Business investment has risen since the GOP tax cuts were signed into law by President Trump in 2017, but it’s not clear how much a contribution the tax cuts made to the relatively modest investment boom. A survey by the National Association of Business Economics earlier this year showed that the tax cuts had little effect on businesses’ capital investment or hiring plans, and a recent study by economists at the International Monetary Fund found that expectations of stronger demand have driven the recent increases in capital expenditures, with the tax cuts having little or no effect.
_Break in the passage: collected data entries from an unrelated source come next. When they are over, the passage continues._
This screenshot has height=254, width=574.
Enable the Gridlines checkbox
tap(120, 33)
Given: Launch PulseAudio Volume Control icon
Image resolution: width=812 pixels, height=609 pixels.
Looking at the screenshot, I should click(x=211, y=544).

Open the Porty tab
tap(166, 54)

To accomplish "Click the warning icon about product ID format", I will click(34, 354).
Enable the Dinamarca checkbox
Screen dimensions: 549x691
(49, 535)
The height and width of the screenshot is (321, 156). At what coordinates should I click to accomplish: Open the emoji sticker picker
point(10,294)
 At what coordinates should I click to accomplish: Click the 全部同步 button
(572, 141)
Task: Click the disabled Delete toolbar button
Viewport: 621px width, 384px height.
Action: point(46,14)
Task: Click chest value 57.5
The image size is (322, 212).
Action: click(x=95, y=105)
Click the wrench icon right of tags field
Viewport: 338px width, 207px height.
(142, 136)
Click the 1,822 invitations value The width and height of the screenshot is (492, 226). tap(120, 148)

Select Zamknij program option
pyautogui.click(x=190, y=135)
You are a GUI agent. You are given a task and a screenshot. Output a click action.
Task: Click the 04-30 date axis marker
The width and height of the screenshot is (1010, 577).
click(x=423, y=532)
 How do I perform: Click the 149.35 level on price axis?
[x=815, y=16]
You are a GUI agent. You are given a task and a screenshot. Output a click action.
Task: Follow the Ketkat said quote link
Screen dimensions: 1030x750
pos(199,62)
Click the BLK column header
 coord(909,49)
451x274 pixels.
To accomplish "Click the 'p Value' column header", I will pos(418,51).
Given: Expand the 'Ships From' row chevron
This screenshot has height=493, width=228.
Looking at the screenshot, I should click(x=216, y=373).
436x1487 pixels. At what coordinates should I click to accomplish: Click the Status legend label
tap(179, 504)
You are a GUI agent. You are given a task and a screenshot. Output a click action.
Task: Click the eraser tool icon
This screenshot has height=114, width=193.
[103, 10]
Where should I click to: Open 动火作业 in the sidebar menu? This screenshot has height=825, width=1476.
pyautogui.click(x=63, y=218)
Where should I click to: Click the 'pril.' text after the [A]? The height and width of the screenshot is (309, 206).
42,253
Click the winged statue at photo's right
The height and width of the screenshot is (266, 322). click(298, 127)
This week, the authors of that IMF paper reviewed their analysis, emphasizing their theory that the U.S. economy has changed over the last 30 years in ways that mute the effects of corporate tax cuts. The authors argue that large companies that dominate their markets have a much weaker response to tax cuts than companies that operate in more competitive environments.
The chart below compares the growth effects associated with corporate income tax cuts in two kinds of economies: one in which companies have low market power and another in which they have a lot. The effects on real investment are particularly notable. In a “low markup” economy, corporate tax cuts worth 1% of GDP can be expected to produce a 4% increase in real investment. But in “high markup” economies, in which corporations have extensive market power, that same tax cut will produce less than half of the level of increased investment, according to the author's calculations.
“The bottom line is this,” the economists write, “strong demand since the passage of the Tax Cuts and Jobs Act has been the principal driver behind corporate investment decisions—not the reduction in the cost of capital coming from the corporate tax cuts themselves. Moreover, the rise in corporate market power in recent decades appears to have muted the effectiveness of corporate tax cuts as a means for boosting business investment.”